Required task »
Reproduce the material below, replacing "screenshot" with "image" and changing nothing else. Leave the pictures out.

Entries supplied »
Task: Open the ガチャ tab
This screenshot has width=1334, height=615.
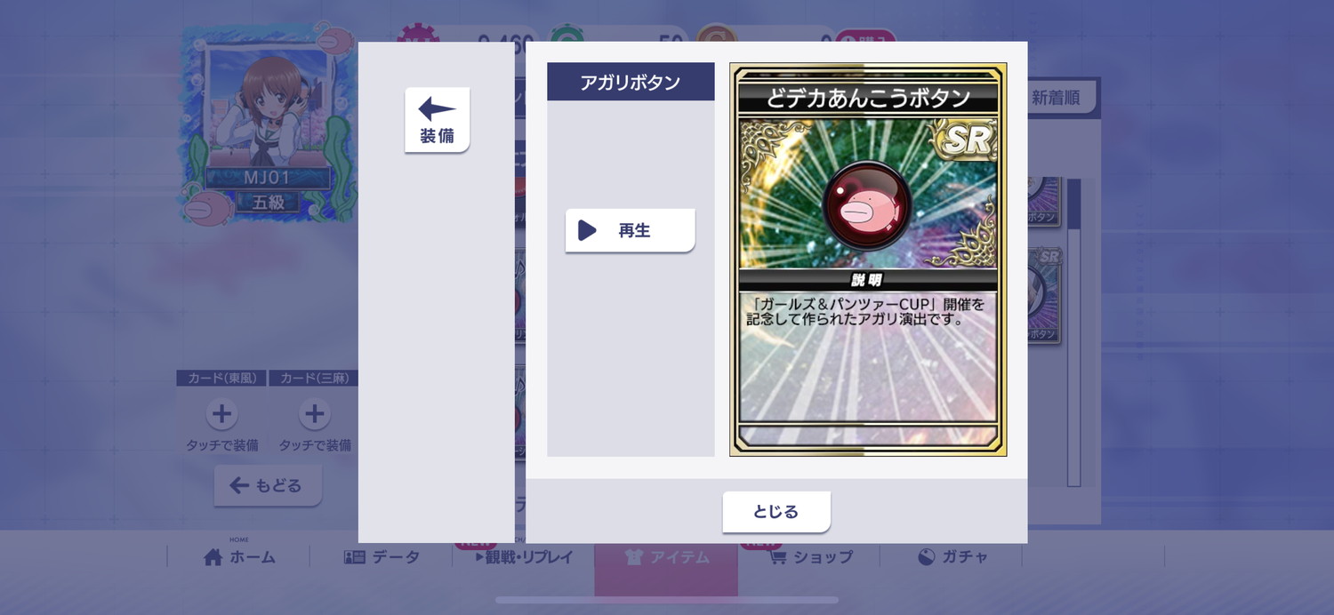Action: 952,557
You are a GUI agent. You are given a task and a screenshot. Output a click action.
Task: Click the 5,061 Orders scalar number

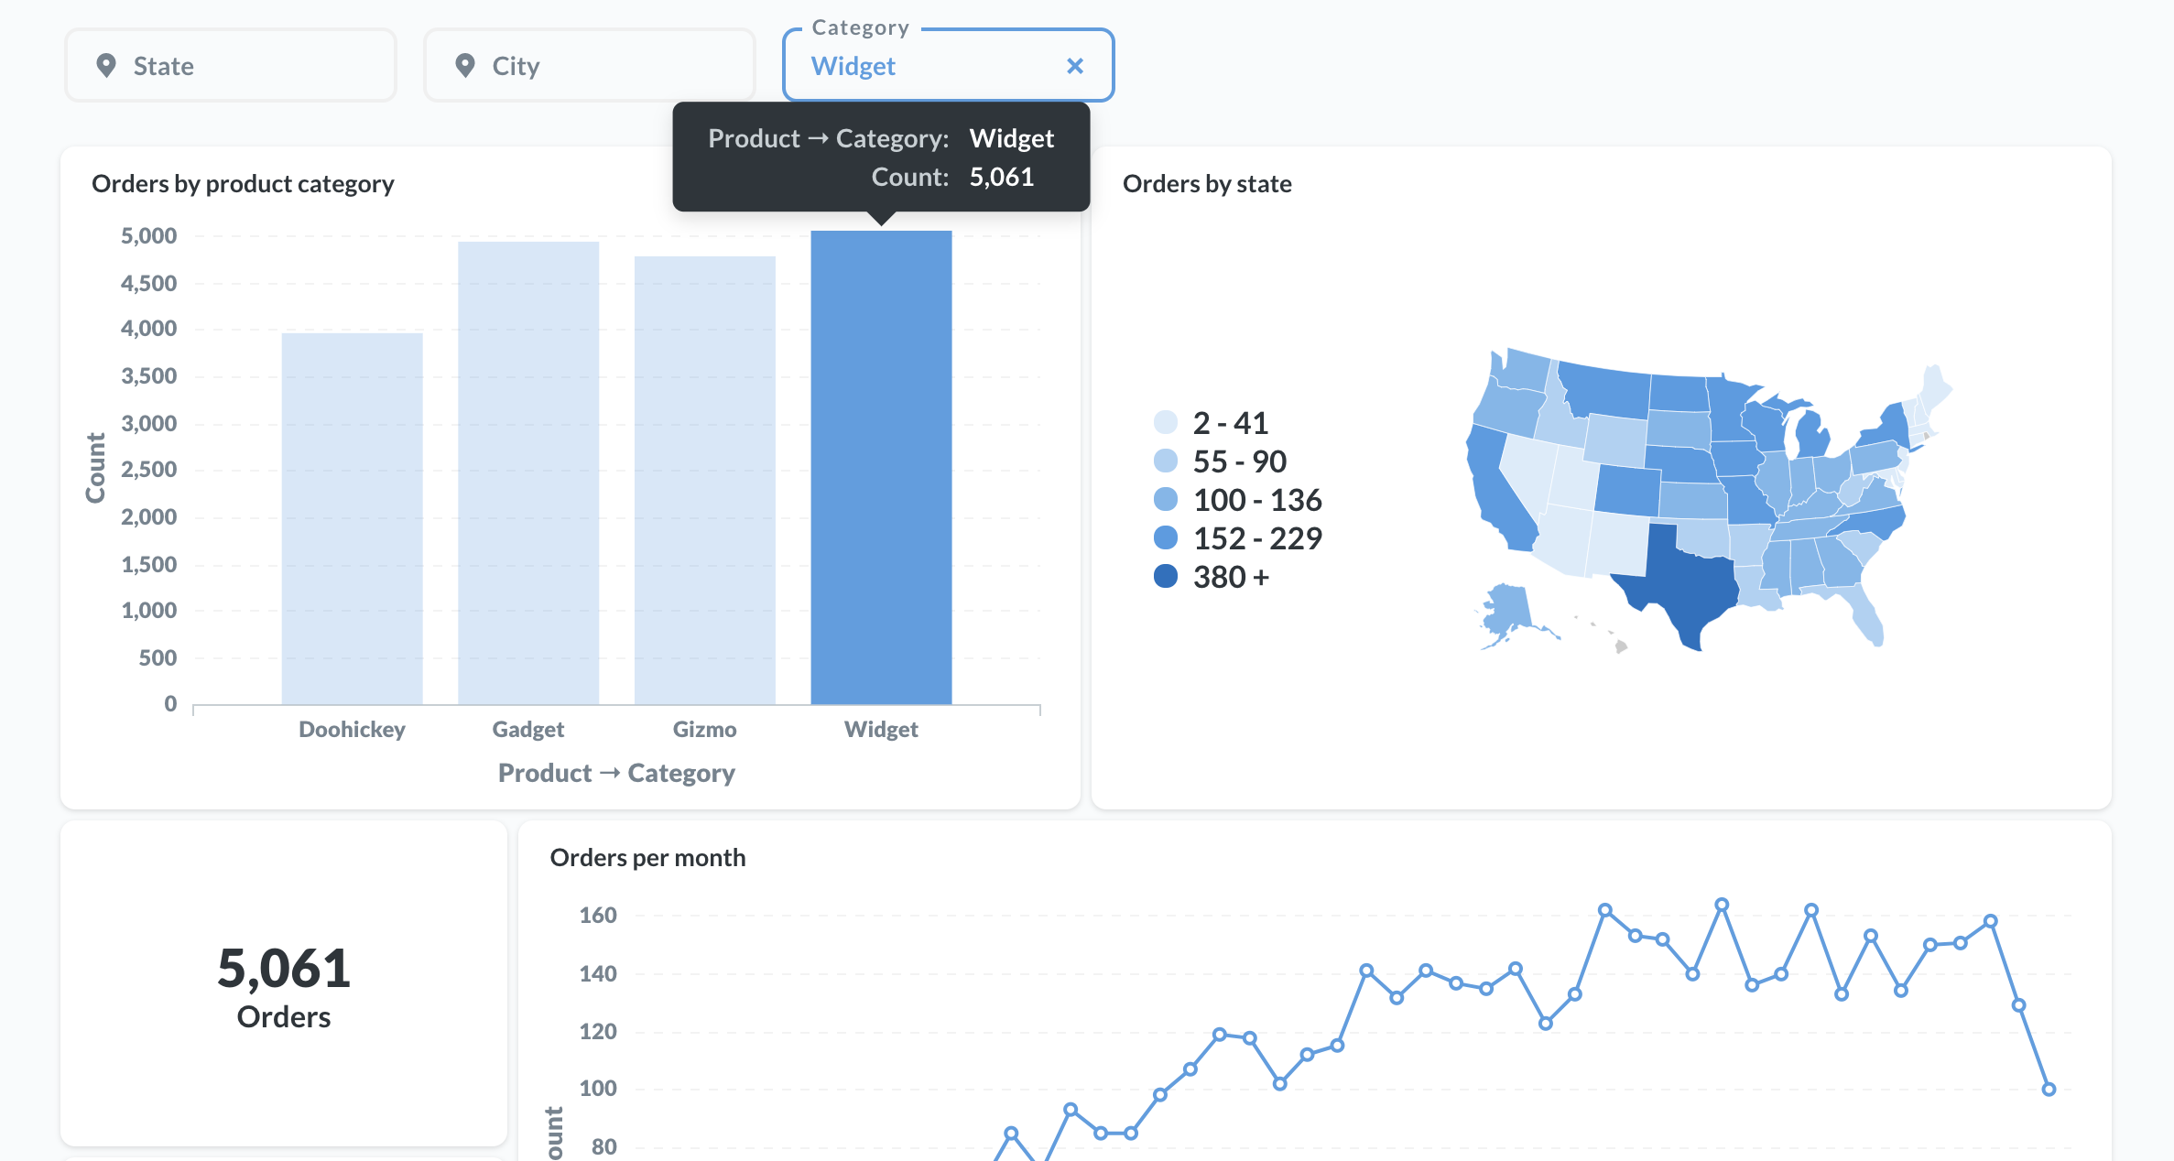pyautogui.click(x=284, y=969)
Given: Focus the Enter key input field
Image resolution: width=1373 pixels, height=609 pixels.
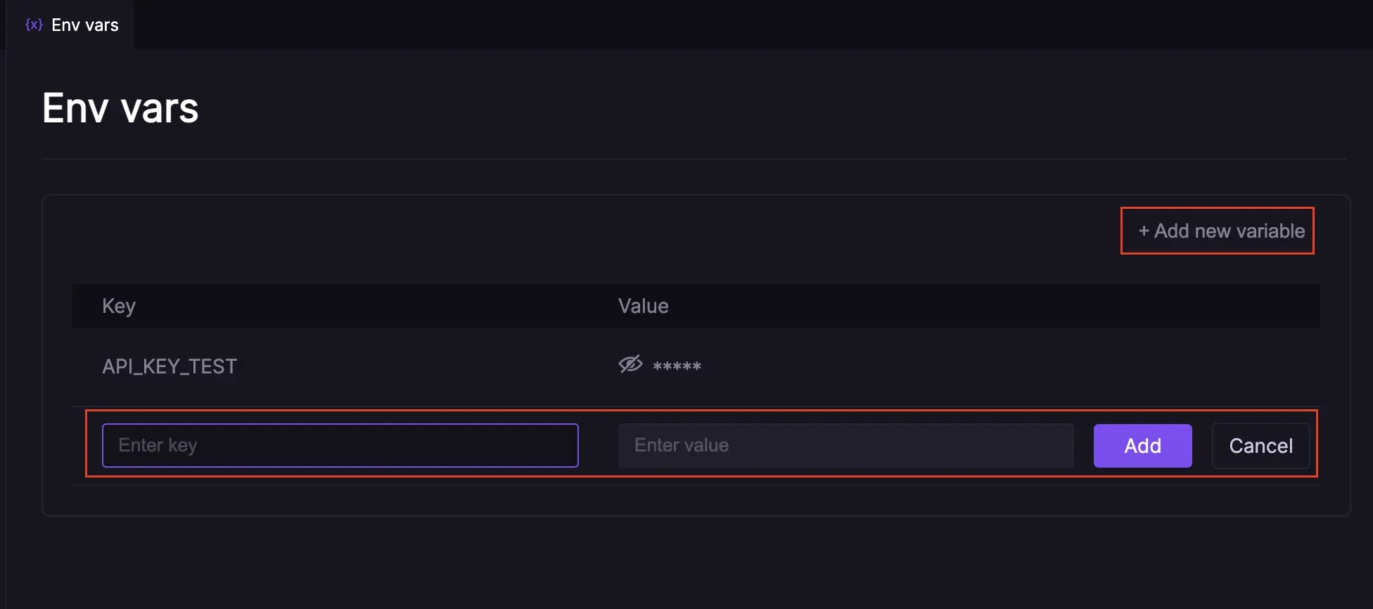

Solution below »
Task: Open the ガチャ tab
This image has width=1334, height=615.
Action: 952,557
You are a GUI agent. You are given a task and a image. Output a click action.
Task: Click the 5,061 Orders scalar number

pyautogui.click(x=284, y=969)
Given: Focus the Enter key input field
Image resolution: width=1373 pixels, height=609 pixels.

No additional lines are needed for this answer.